RaDonda Vaught made a mistake, and admitted it, repeatedly, in multiple interviews.
But that mistake was only partly because of her free will. Vanderbilt University Medical Center incentivized her to make that choice, for their own profit, and with control over her employment.
RaDonda Vaught goes to prison.
VUMC pays a fine and nobody goes to prison.
I think HN takes a dim view of a company holding someone's contract in their hands, saying "Do something illegal or I tear this up," and then blaming the employee when everything explodes.
They're playing chicken with patients' lives, and passing off the charges to their employees when they lose.
When you have millions of drugs being issued, there will be some legitimate mistakes happening -- some will even cause death. If you want people to actual work in healthcare, they shouldn't be fearing for their lives for being less than perfect.
From the article:
> Janie Harvey Garner, the founder of Show Me Your Stethoscope, a nursing group on Facebook with more than 600,000 members, worries the conviction will have a chilling effect on nurses disclosing their own errors or near errors, which could have a detrimental effect on the quality of patient care.
> "Health care just changed forever," she said after the verdict. "You can no longer trust people to tell the truth because they will be incriminating themselves."
That's the exact opposite of how the NTSB operates. It satisfies the infantile urge to blame and shame a supposed evildoer, to the great detriment of everybody in the long run.
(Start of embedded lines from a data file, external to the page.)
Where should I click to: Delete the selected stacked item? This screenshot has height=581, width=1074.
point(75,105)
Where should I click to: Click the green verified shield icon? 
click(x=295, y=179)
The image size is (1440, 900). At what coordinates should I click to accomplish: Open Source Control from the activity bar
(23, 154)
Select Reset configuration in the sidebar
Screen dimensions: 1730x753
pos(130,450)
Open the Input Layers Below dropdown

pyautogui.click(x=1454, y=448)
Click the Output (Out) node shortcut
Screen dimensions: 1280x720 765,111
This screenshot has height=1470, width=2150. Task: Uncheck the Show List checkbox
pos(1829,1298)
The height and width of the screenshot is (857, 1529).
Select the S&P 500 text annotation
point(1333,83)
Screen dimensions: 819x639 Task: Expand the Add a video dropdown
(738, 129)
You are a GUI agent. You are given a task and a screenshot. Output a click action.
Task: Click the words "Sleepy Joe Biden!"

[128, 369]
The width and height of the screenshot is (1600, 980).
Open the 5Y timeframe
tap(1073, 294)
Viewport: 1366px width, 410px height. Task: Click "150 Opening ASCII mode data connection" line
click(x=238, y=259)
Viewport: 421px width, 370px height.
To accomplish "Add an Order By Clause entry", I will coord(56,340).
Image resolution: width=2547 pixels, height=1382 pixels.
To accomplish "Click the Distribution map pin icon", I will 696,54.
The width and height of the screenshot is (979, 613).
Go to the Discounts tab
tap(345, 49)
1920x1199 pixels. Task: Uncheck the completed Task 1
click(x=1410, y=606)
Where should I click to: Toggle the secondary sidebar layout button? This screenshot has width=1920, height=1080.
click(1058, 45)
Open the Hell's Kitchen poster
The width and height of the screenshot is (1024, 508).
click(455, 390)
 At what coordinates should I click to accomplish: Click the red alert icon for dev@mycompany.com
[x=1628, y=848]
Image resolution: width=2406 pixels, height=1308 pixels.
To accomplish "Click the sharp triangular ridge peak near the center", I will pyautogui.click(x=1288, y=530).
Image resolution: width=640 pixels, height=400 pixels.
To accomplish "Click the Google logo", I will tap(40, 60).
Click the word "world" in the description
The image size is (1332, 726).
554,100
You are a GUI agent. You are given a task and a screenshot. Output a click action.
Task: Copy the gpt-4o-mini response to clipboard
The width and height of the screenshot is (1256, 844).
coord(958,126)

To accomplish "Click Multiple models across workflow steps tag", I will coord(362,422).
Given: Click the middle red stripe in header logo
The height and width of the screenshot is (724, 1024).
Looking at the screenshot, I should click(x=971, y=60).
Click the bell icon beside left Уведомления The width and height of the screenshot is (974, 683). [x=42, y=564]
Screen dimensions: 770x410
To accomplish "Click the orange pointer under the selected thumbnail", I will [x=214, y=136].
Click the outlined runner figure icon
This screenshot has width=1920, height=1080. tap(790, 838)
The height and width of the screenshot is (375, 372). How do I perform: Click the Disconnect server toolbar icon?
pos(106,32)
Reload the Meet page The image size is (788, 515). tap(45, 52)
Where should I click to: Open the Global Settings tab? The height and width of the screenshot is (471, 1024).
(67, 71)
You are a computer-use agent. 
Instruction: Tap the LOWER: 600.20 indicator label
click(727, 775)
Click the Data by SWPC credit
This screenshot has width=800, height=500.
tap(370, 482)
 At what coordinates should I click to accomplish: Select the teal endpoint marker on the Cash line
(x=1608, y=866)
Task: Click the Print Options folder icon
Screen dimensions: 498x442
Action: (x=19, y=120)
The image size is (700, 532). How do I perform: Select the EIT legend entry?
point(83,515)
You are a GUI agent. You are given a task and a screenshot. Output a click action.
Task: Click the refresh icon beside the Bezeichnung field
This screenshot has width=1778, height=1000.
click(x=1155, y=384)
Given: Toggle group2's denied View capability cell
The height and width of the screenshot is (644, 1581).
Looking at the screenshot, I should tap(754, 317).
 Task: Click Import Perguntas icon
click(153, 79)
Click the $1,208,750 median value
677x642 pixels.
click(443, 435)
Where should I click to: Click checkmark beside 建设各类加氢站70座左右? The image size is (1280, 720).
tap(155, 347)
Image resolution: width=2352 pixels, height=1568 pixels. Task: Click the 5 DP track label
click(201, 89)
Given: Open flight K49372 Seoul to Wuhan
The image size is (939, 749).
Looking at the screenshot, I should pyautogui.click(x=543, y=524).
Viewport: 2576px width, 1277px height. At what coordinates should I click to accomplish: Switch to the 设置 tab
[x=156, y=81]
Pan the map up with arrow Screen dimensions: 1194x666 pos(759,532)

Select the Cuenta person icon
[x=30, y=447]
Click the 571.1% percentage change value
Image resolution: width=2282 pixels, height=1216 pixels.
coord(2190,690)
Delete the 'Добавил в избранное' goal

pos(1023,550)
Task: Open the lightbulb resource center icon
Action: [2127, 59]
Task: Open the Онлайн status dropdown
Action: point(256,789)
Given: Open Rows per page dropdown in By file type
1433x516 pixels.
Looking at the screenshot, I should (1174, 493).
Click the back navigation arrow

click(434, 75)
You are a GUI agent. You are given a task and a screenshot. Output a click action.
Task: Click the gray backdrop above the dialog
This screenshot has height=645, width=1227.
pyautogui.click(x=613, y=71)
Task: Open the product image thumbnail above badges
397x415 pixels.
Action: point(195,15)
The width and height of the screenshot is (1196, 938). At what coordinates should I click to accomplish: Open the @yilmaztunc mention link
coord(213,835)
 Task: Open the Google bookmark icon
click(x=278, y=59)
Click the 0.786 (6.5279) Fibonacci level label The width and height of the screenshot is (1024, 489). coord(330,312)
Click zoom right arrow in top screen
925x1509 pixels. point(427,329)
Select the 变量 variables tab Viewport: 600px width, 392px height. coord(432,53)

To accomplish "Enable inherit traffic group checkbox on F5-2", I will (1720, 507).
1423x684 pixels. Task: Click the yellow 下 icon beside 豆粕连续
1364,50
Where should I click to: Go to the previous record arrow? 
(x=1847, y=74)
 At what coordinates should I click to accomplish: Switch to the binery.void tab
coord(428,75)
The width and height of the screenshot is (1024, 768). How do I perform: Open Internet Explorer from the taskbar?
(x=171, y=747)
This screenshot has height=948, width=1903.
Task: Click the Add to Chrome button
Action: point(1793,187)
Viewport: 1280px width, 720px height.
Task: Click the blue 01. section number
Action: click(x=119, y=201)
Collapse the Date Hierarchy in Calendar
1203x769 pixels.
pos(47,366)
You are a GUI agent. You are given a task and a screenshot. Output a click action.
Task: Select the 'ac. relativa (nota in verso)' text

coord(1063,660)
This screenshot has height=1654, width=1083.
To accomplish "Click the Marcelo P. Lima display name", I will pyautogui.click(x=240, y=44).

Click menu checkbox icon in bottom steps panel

Bingo! I have a friend in the UK who organizes "post-mortem" (no pun intended) workshops and process training for hospital staff, precisely to do the NTSB-like thing after medical procedure errors occur. Rather than trying to point fingers and identify scapegoats, the central question is: "what went wrong here, and how do we reduce the chances of that happening again?"
Of course, occasionally the answer might be "We hired the wrong person, and we should fire them", but that seems to be only very rarely true.
Do you believe that people who vote for "tough on crime" prosecutors are seeking harsh punishment of mistakes?
Or do they want criminals acting in malice to have the book thrown at them so other people aren't needless victims?
This was driven purely by the state prosecutor.
Not sure that that is a good idea, justice is about more than just those immediately affected by a crime
If you are responsible for the death of another person due to your own negligence then you should be prosecuted for a crime and be removed from any scenario where you are able to repeat that mistake.
Furthermore, the nurse is in a profession where people die all the time due to reasons beyond the nurse's control, and surviving relatives are not always rational in who they blame. So nurses will be falsely accused much more often than police.